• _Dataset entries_
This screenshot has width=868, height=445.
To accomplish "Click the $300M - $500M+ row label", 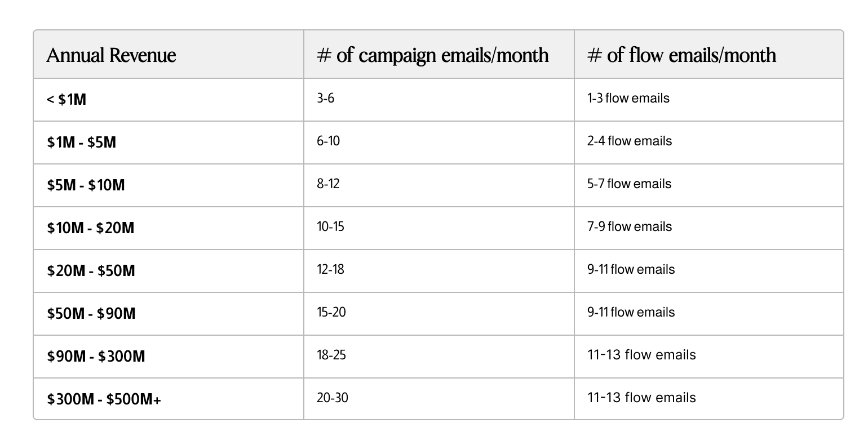I will [x=104, y=399].
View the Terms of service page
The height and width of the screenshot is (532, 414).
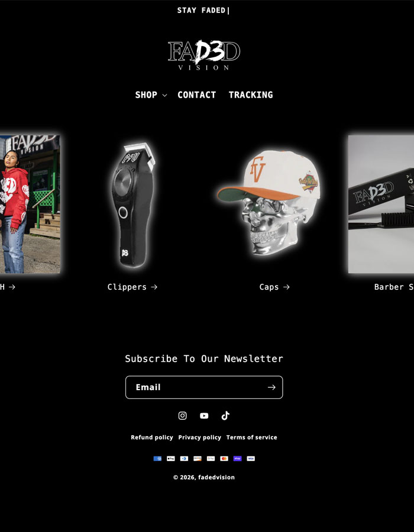pyautogui.click(x=252, y=437)
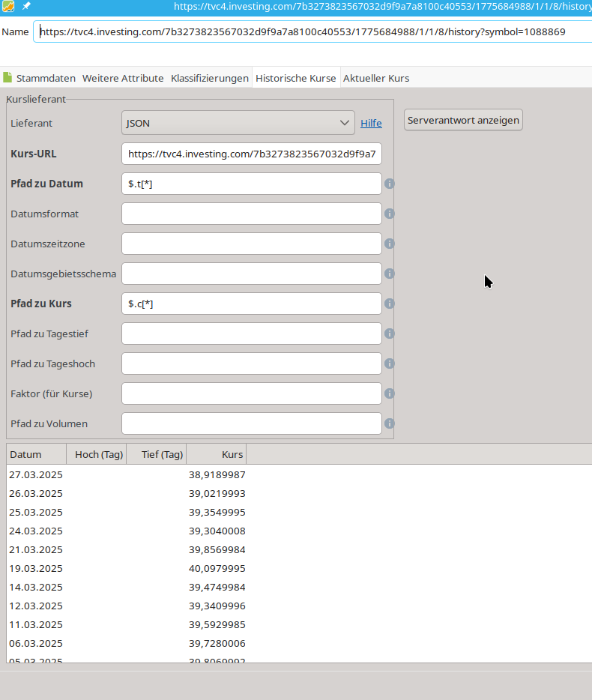Click info icon beside Datumsgebietsschema field
This screenshot has width=592, height=700.
click(x=390, y=274)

• _Exercise prompt_
Please quote the records above exactly, beginning at the line that contains "View the Terms of service page" and ending at their last line. Leave the pictures out.

• _Final answer_
View the Terms of service page
The height and width of the screenshot is (532, 414).
pyautogui.click(x=252, y=437)
Click info icon beside Datumsgebietsschema field
This screenshot has width=592, height=700.
click(x=390, y=274)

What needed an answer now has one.